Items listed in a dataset
☆ ☆ ☆
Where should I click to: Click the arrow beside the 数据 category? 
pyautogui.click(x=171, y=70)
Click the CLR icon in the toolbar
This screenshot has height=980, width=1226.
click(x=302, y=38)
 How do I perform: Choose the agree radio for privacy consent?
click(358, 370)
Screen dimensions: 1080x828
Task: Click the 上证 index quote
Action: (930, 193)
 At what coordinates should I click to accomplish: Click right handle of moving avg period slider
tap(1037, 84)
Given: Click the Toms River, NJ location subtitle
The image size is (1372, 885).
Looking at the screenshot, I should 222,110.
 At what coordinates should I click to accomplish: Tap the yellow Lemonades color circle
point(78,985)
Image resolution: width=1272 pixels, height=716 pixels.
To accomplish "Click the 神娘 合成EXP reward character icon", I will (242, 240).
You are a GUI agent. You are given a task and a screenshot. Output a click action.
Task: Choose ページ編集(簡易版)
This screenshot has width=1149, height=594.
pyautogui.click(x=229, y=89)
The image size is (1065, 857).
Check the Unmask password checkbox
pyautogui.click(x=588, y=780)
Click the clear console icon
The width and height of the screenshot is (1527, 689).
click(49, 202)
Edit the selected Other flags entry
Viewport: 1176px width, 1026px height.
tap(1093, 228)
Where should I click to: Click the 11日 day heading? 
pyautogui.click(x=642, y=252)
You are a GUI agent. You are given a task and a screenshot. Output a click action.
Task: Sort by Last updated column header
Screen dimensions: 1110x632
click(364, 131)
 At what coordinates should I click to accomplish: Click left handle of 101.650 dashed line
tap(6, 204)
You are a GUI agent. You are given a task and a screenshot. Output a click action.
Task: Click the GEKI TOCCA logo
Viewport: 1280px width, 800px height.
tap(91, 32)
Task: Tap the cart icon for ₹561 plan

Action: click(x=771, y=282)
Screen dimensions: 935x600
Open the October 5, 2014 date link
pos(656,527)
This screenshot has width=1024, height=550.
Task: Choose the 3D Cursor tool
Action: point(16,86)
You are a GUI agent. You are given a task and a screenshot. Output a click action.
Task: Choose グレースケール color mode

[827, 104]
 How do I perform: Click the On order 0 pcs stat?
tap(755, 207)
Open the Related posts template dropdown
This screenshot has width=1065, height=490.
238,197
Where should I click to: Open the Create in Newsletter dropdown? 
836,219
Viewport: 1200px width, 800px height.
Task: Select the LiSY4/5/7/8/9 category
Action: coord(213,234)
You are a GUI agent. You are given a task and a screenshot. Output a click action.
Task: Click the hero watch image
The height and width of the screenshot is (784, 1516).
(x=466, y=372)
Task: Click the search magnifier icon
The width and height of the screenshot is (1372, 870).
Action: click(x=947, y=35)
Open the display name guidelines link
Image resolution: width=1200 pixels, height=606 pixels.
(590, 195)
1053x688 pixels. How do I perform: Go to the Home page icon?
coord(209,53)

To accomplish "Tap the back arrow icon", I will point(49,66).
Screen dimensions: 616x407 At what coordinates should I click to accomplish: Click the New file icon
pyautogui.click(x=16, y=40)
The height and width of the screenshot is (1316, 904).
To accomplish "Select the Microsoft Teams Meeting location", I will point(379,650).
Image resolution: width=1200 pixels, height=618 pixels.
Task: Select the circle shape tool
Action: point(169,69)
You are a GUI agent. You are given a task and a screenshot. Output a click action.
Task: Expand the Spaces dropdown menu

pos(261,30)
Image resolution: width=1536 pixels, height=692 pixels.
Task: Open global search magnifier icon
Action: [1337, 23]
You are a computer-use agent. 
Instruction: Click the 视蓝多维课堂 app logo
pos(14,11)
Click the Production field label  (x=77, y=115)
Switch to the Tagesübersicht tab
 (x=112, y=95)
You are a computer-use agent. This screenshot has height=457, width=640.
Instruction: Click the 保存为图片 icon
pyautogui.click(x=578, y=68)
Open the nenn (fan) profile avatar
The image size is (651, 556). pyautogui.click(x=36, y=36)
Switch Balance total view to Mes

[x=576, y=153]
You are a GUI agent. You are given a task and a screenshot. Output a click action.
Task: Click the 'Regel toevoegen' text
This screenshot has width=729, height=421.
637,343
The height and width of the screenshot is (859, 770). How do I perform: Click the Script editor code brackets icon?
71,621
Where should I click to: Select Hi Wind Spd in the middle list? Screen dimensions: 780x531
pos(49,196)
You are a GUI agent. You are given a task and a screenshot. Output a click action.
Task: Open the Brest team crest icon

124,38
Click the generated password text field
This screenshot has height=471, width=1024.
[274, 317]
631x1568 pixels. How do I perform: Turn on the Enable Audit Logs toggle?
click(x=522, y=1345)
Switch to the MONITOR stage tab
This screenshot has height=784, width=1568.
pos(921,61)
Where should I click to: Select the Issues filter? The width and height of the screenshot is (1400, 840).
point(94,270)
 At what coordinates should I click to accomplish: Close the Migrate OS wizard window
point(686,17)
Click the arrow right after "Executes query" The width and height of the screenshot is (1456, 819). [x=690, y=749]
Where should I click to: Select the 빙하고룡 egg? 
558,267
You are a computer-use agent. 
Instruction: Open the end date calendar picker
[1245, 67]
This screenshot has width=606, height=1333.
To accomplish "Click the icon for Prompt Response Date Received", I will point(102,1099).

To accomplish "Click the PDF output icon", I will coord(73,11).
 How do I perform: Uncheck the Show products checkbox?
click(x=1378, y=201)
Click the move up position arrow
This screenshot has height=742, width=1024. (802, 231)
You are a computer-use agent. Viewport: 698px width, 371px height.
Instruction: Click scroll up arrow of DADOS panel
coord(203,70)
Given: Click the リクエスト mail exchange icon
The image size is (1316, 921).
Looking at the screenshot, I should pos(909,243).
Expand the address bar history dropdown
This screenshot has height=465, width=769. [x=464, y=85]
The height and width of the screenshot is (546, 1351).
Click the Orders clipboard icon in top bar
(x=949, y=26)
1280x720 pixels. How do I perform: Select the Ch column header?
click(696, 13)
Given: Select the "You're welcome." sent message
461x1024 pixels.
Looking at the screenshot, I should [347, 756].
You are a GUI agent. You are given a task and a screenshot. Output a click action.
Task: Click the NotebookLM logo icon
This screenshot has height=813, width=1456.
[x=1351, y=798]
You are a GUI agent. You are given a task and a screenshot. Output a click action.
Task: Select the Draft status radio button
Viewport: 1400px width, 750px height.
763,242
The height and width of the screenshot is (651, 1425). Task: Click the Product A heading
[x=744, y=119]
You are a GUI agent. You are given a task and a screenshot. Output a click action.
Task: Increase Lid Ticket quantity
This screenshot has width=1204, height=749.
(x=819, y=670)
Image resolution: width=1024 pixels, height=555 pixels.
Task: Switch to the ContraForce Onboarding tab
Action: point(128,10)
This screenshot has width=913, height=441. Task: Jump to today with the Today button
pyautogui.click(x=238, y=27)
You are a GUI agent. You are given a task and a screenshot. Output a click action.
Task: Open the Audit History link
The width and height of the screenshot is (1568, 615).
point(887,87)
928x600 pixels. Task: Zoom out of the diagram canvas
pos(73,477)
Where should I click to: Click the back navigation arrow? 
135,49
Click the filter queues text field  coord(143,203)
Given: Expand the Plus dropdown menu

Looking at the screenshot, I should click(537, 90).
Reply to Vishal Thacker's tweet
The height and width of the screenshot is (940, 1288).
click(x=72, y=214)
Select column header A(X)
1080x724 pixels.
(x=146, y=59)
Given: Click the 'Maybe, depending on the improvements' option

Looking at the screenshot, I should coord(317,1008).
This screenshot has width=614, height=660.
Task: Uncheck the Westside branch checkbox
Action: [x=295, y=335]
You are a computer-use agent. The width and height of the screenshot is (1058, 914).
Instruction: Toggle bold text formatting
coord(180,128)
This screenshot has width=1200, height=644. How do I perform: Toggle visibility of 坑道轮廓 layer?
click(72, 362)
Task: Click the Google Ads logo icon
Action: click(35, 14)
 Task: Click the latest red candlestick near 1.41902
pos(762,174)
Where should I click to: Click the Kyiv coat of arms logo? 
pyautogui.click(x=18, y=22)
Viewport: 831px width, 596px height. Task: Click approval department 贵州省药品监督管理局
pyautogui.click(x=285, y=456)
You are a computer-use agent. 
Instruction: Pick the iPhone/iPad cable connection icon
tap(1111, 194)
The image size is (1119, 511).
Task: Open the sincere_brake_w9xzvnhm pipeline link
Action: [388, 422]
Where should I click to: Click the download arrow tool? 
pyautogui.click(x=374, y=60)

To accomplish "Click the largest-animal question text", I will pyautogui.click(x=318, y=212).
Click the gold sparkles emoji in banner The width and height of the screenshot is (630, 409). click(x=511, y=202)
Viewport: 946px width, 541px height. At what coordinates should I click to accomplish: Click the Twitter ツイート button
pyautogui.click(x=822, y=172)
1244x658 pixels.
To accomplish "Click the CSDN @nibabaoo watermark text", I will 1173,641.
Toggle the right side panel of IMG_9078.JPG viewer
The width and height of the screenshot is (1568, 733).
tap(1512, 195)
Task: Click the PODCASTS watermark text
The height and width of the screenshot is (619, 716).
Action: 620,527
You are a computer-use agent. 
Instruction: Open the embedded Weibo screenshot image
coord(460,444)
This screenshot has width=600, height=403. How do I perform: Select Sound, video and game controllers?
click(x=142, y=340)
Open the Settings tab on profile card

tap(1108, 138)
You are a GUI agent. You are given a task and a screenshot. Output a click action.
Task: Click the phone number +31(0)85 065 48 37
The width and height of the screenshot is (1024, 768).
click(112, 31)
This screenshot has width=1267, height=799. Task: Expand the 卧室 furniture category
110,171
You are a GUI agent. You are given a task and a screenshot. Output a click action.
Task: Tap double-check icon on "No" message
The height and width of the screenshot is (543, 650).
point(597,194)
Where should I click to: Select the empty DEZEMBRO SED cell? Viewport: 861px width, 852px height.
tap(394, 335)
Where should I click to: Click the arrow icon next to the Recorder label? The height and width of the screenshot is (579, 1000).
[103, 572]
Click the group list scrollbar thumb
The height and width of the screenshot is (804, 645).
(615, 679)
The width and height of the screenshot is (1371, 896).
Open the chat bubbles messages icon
☆ ☆ ☆
Begin with the line above that has "The width and height of the screenshot is (1372, 870)." and continue through the line that has "The height and width of the screenshot is (1316, 904).", setting each one down exactly. Stop there.

RESPONSE BELOW:
The width and height of the screenshot is (1372, 870).
Action: click(x=947, y=35)
Open the display name guidelines link
Image resolution: width=1200 pixels, height=606 pixels.
(590, 195)
1053x688 pixels. How do I perform: Go to the Home page icon?
coord(209,53)

To accomplish "Tap the back arrow icon", I will point(49,66).
Screen dimensions: 616x407 At what coordinates should I click to accomplish: Click the New file icon
pyautogui.click(x=16, y=40)
The height and width of the screenshot is (1316, 904).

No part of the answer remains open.